Тётя Наташа разогналась и воткнула лопату в землю.
— Уставился! — сказала, нахмурившись, она. — Пойдёт? — спросила, кивнув на очищенные от сорняков грядки.
Геннадий вытащил наушники из ушей и обратился к Алине:
— Жарко! Может на пруд? А, Алин!
— Может, — робко ответила Алина и посмотрела на тётю Наташу.
Тётя Наташа махнула рукой, мол, бегите.
— А с одуванчиками бесполезно бороться, — сказал Гундобин Алине уже по пути на пруд. — Они, как мысли, как желания, эти сорняки.
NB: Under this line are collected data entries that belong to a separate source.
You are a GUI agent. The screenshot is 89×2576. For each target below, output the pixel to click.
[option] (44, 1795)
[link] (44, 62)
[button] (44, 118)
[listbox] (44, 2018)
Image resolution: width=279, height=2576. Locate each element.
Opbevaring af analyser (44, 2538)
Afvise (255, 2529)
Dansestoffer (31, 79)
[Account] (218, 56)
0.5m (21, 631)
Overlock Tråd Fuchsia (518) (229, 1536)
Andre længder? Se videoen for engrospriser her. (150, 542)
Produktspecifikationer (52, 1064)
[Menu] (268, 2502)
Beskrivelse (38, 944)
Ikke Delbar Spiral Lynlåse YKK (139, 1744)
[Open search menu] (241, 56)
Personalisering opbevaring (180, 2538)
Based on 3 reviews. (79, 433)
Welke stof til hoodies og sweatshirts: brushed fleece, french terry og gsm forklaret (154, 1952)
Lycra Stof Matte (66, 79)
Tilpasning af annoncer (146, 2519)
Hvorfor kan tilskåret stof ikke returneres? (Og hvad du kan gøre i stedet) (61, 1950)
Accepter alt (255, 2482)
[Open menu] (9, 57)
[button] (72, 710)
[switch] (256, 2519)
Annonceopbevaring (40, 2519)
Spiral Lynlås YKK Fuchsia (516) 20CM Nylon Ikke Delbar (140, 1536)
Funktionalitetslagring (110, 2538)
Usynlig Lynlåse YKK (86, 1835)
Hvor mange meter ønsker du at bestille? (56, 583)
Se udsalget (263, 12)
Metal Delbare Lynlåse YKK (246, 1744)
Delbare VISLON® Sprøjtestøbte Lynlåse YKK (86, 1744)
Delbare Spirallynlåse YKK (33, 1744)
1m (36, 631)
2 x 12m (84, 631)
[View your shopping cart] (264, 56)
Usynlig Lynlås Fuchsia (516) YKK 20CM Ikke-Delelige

Выкапываешь их, сажаешь на их место добродетельные мысли, а природа, мать наша, своё растит.
— Но всё равно бороться надо, — ответила ему Алина, — Иначе вся земля зарастёт.
Уже когда Геннадий и Алиной подошли к пруду и начали раздеваться, Гундобин спохватился, что забыл мобильный телефон.
— Да и ладно. У тебя всё равно устаревшая модель! — сказала ему весело Алина и побежала в воду.
— Ладно! — сказал Гундобин, разбежался и нырнул в пруд.